Ce scandale des crânes ne sera nullement soulevé par Tebboune au cours de sa prochaine visite à Paris. Il fera comme si de rien n’était. Un scandale à étouffer pour ne pas exposer les dirigeants algériens à la vindicte populaire. L’épisode des crânes ne sera plus évoquée. Elle est, déjà, aux oubliettes. 

Cependant, ce qui est plus scandaleux et surtout lorsqu’on l’aborde avec l’ancienne puissance coloniale c’est l’afflux massif des Algériens vers cette France si « mal aimée » dans le discours propagandiste du régime. Ils sont des milliers, toutes catégories sociales confondues et de tous les âges, à fuir l’Algérie à bord d’embarcations d’infortune au péril de leur vie. Si par le passé le phénomène de « la harga » (l’immigration clandestine en parler maghrébin) se limitait aux jeunes désœuvrés, aujourd’hui, ce sont des familles entières, des cadres dont des journalistes, des médecins et des avocats qui font partie des troupes qui envahissent les côtes espagnoles avant de poursuivre leur voyage vers l’hexagone. 

Certes, ce phénomène concerne, aussi, les Marocains et les Tunisiens en plus des subsahariens. Mais, à la différence des émigrants des pays voisins, les Algériens viennent d’un pays immensément riche par ses ressources naturelles : gaz, pétrole, fer, phosphate, manganèse, Or etc. Par conséquent, la fuite des Algériens explique parfaitement la mauvaise gouvernance d’un pays marquée par le grand nombre d’anciens ministres, généraux de l’armée, hommes d’affaires et hauts responsables dans l’appareil de l’Etat pensionnaires de différentes prisons civiles et militaires du pays. Tous incarcérés pour enrichissement illicite et détournement des deniers publics.  

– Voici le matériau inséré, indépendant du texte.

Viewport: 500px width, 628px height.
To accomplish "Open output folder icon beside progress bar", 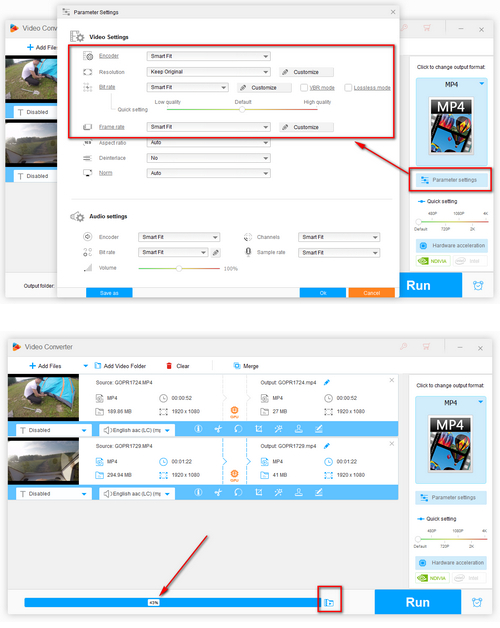I will (329, 602).
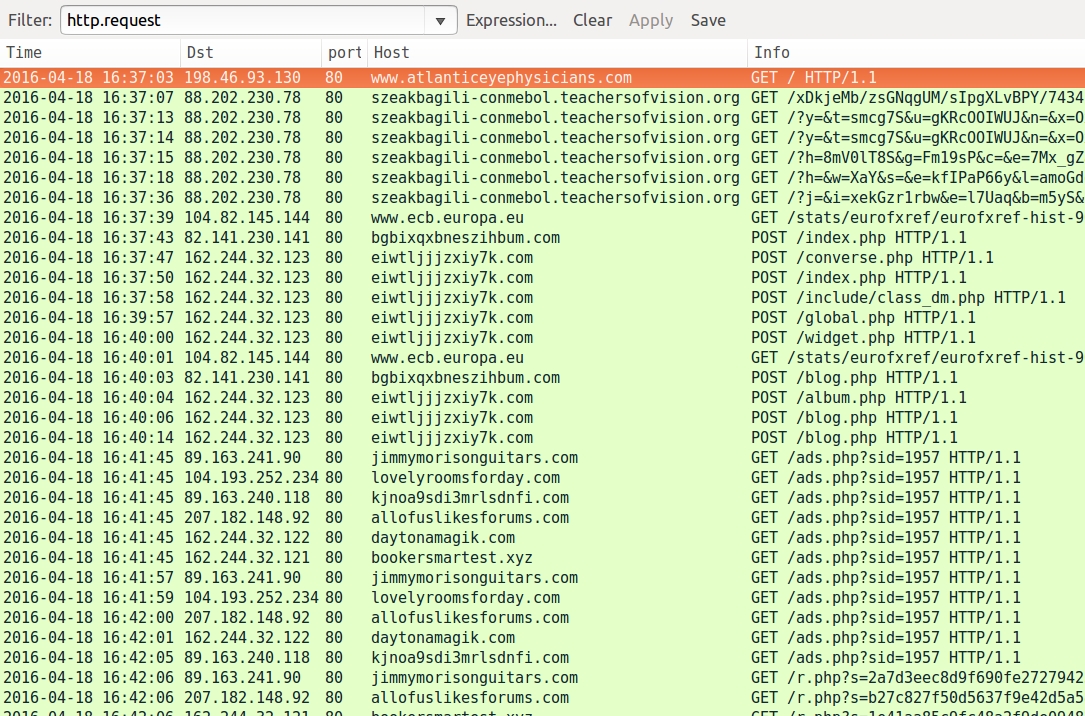The width and height of the screenshot is (1085, 716).
Task: Click the Info column header
Action: [914, 53]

C’est l’image d’un pays de voleurs et de voyous qui ont appauvri le peuple que renvoie Tebboune à ses interlocuteurs français en ouvrant le dossier des émigrants clandestins. Un dossier que les autorités algériennes ne souhaitent jamais évoquer tant ils redoutent la question « qu’avez-vous fait de l’indépendance de votre pays ? » qui planera sur les discussions franco-algériennes. Certes, les Français ne s’aventureront jamais à froisser leurs partenaires algériens. Mais, la question s’imposera d’elle-même de manière implicite. Qu’on le veuille ou pas.